Congress enacted ERISA in 1974 and amended the church-plan exemption in 1980. Sanzone, 954 F.3d at 1041. As other courts have done, the Court looks to contemporaneous dictionaries at the time of ERISA's 1980 amendment. Id.', see also Pa., Dep't of Pub. Welfare v. U.S. Dep't of Health & Hum. Servs., 647 F.3d 506, 511 (3d Cir. 2011) (“We refer to standard reference works such as legal and general dictionaries in order to ascertain the ordinary meaning of words.” (citation omitted)). The Oxford English Dictionary-considered by the Supreme Court to be “one of the most authoritative on the English language,” Taniguchi v. Kan.Pac. Saipan, Ltd., 566 U.S. 560, 569 (2012)-defined “maintain” in 1989 to mean (as most relevant here) “[t]o keep up, preserve, cause to continue in being” and “[t]o preserve in existence.” Maintain, Oxford English Dictionary (2d ed. 1989). Another dictionary provides a similar definition: “[t]o support; to keep in condition; to sustain.” Maintain, Ballantine's Law Dictionary (3d ed. 1969). Using these definitions, the Court assesses whether the Committee supported, preserved, or sustained the Plan.

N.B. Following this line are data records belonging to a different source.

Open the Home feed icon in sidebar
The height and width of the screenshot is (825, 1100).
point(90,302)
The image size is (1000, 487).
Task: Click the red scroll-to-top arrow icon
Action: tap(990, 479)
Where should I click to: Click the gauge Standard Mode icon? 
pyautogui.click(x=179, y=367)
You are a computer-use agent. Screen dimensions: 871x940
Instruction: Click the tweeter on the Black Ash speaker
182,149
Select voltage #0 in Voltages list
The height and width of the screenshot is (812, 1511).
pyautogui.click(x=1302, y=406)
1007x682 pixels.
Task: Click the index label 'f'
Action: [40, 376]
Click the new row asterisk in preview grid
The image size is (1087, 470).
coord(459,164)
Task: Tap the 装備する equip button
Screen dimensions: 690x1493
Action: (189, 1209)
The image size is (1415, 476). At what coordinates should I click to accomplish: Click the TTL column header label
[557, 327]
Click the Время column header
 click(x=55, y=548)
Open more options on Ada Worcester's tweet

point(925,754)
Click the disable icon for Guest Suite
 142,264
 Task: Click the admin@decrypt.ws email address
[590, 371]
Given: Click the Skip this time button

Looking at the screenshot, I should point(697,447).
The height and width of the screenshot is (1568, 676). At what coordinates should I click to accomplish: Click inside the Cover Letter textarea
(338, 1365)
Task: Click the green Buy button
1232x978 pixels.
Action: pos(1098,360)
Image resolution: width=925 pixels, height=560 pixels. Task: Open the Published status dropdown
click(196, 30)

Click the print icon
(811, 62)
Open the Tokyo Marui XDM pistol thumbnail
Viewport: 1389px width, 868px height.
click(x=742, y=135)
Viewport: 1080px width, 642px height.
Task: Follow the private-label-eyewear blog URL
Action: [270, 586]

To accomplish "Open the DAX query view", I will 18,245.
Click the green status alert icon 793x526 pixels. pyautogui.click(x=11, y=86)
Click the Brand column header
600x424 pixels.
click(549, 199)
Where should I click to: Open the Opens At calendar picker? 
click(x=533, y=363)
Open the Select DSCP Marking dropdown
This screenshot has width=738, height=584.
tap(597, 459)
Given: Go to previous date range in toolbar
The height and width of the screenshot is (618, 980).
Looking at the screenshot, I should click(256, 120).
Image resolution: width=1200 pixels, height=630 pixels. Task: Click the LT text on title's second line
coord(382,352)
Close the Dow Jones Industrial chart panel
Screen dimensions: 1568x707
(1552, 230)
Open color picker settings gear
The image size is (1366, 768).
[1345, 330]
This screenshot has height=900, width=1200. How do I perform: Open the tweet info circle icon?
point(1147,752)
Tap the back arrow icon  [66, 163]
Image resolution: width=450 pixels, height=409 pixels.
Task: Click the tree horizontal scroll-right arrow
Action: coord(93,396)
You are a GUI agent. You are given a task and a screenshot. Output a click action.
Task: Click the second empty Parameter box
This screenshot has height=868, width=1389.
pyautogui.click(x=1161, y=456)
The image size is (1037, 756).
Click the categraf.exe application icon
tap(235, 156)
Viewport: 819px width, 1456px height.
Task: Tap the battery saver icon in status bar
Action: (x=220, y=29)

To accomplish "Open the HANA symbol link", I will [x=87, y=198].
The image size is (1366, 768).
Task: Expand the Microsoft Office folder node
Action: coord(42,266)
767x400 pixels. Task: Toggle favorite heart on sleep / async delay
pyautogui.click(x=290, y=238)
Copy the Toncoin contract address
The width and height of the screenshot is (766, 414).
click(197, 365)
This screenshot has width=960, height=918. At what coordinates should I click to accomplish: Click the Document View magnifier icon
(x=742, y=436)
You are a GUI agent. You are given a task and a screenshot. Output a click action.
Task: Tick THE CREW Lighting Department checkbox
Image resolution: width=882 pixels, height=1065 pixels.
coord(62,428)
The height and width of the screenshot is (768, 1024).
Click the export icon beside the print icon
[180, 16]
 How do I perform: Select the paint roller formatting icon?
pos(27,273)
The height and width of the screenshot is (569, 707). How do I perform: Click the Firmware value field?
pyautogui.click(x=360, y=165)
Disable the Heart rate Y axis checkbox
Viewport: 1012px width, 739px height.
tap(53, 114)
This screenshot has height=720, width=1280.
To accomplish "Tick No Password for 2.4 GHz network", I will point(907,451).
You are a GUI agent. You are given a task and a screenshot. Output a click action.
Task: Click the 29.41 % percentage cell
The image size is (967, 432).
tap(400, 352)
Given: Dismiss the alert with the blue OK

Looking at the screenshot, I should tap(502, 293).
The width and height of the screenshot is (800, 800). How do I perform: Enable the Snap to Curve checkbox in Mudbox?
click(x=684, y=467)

It did. The undisputed evidence provides several examples of how the Committee sustained and preserved the Plan. The Saint Peter's bylaws, for instance, provide that the Committee has “overall responsibility for the oversight” of the Plan. (Bylaws art. V, § 13(b)(1); see Boden, 404 F.Supp.3d at 1087 (“[I]n determining whether an organization is the one ‘maintaining' a plan, courts look to the documents governing the pension plans for guidance and focus on the responsibilities designated to the organization rather than the day-to-day functions of the organization.”).) The only sensible reading of that broad command is that the Committee is responsible for sustaining the Plan and continuing its existence. Surely the Committee would be shirking its mandated duty if, say, the Plan were woefully underfunded or if Plan claimants went uncompensated. That common-sense inference explains why the Saint Peter's bylaws vest the Committee with several other responsibilities, such as reviewing periodic reports on the Plan, appointing investment managers for it, and amending it. (Bylaws art. V, § 13(b); see Sanzone, 954 F.3d at 1041 (concluding that a complaint alleged that a corporate committee maintained a retirement plan because “the powers referred to in the complaint include interpreting and applying the [p]lan, the monitoring of fiduciaries, and all powers necessary to carry out the [p]lan”).) And notably, the governing Plan document vests final authority in the Committee-not Saint Peter's- for employees claiming unreceived benefits. (Governing Plan Doc. art. 12, § 12.05; see Boden, 404 F.Supp.3d at 1089 (finding “claims administration (including appeals)” as evidence of maintenance by corporate committee).)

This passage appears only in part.